Fri Feb 22 02:01:44 PST 2008

I'm trying to decide whether ANTLR is appropriate for something.

I'm trying to clean up several million one-line fixed-length records
from an IBM AS/400. They're entered by humans and are very messy, but
the vast majority do have some structure that can be recognized and
parsed, say, by regular expressions. I just need to decide which part
of the line represents a name, which represents a date, etc. I could
write maybe 100 regular expressions and apply them until I got a match
to recognize most of them. But I think this does a lot of the same
work over and over, making it slow. I might be able to write a truly
horrendous regular expression that doesn't redo as much work, but it'd
be hard to maintain. I think maybe ANTLR's memoize might help a lot.

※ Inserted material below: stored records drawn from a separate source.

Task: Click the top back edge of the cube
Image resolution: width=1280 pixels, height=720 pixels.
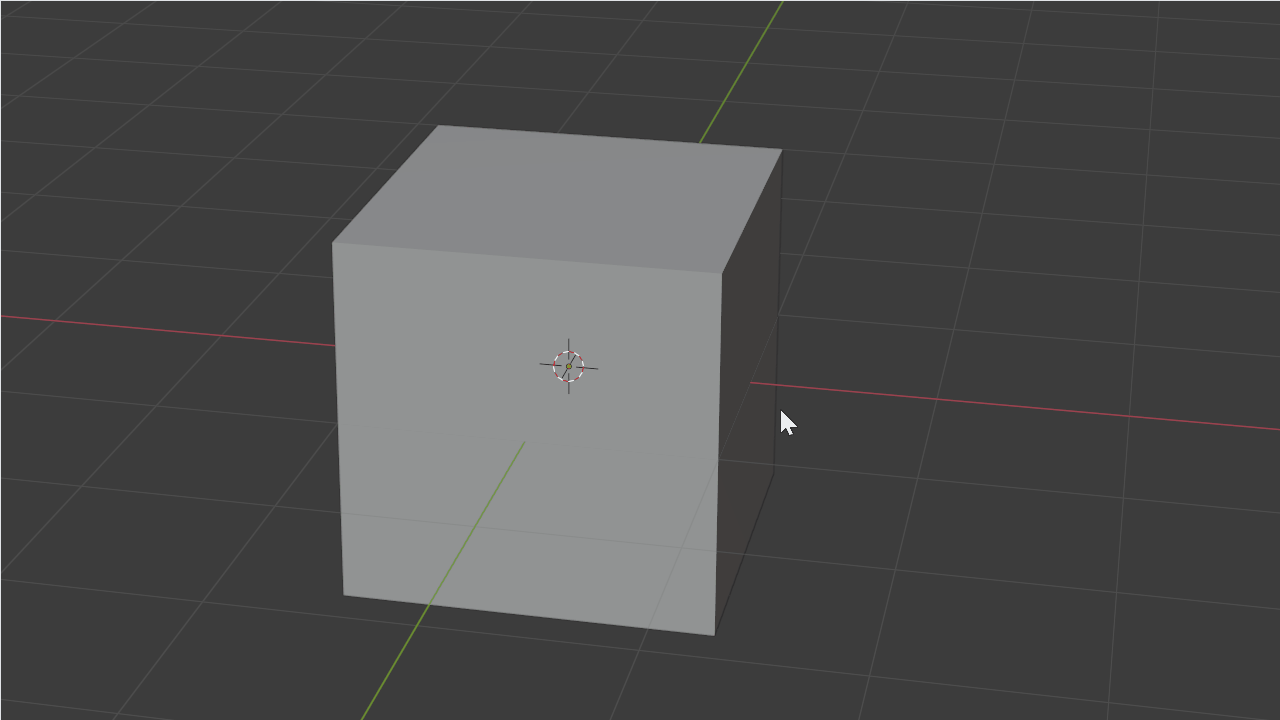Action: coord(610,138)
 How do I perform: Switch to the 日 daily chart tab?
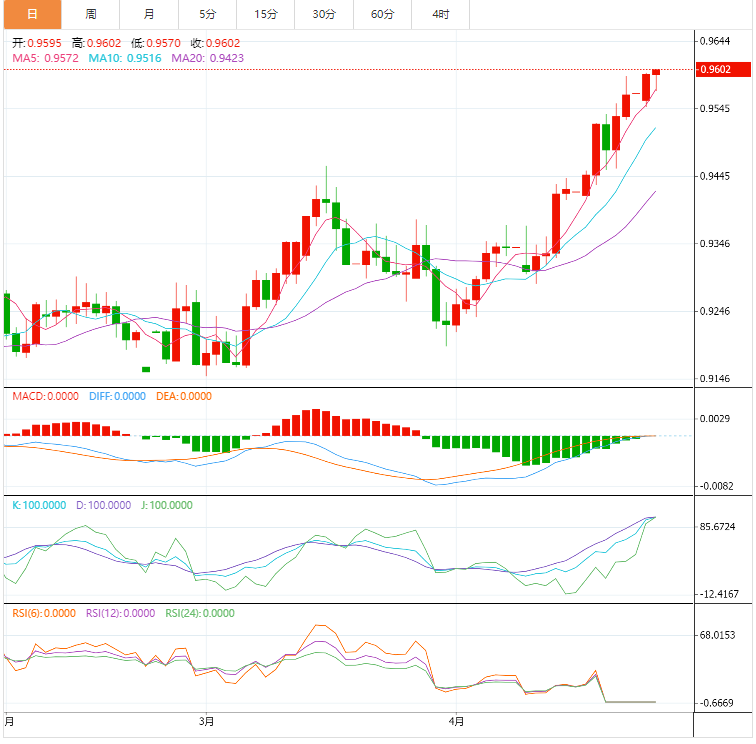[32, 14]
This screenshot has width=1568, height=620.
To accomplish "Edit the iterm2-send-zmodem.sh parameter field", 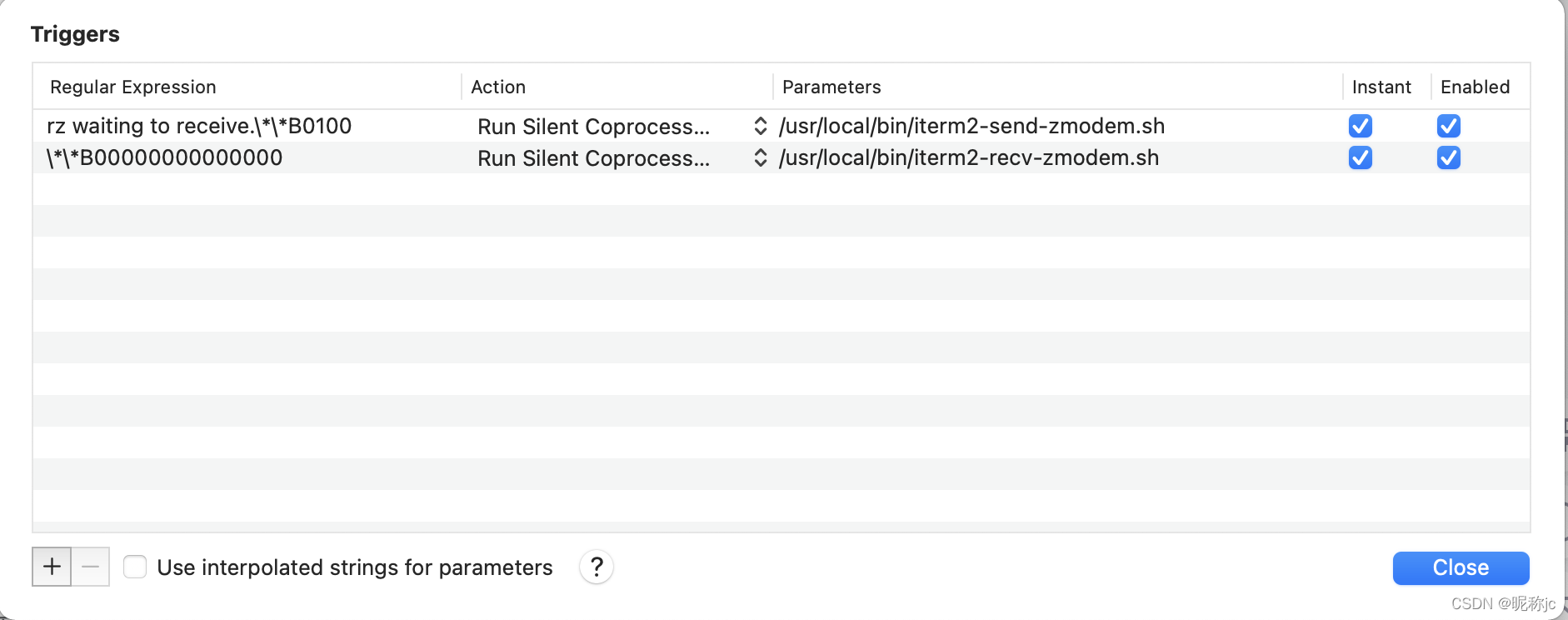I will (971, 126).
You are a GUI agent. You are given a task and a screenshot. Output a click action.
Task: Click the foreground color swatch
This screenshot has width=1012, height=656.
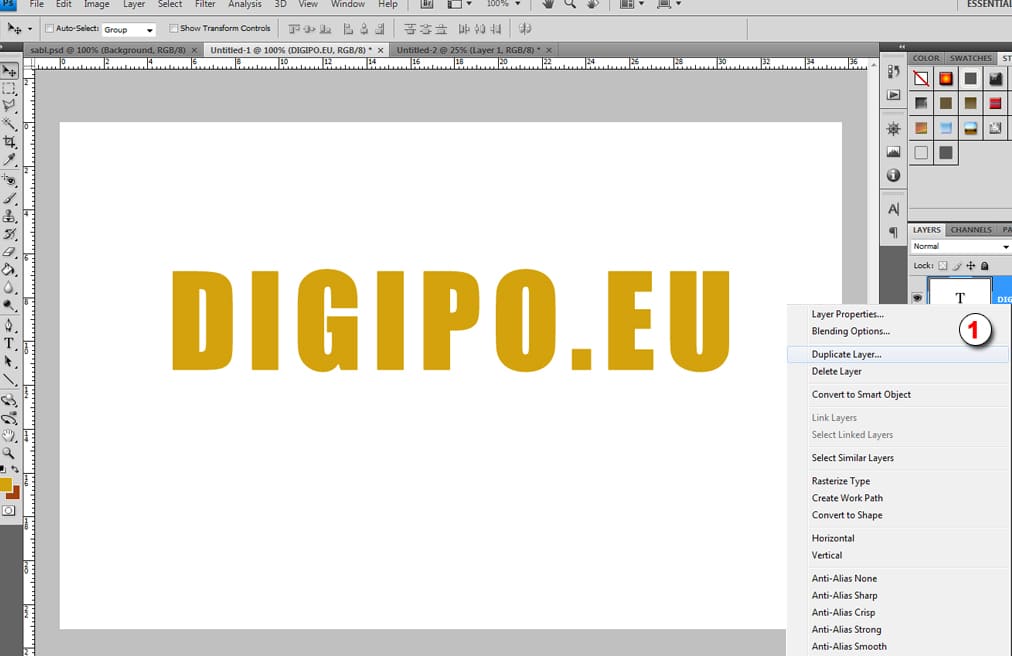coord(5,485)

But the only token I can think to make is CHARACTER. Sometimes a date
looks like 2008-02-22, but something that looks that way isn't
necessarily a date, so I don't want to make a token for it. Usually if
you see 'int' or whatever, you can say without hesitation that means a
certain thing and can generate an appropriate token, but I don't think
I can here. There aren't any keywords. I basically want to use ANTLR
as if it was a way of building a regex that would be way too difficult
to make/maintain by hand.

So people with a lot of experience, please say whether using ANTLR is
probably good or probably bad. If probably bad, are there more
appropriate technologies? Thank you.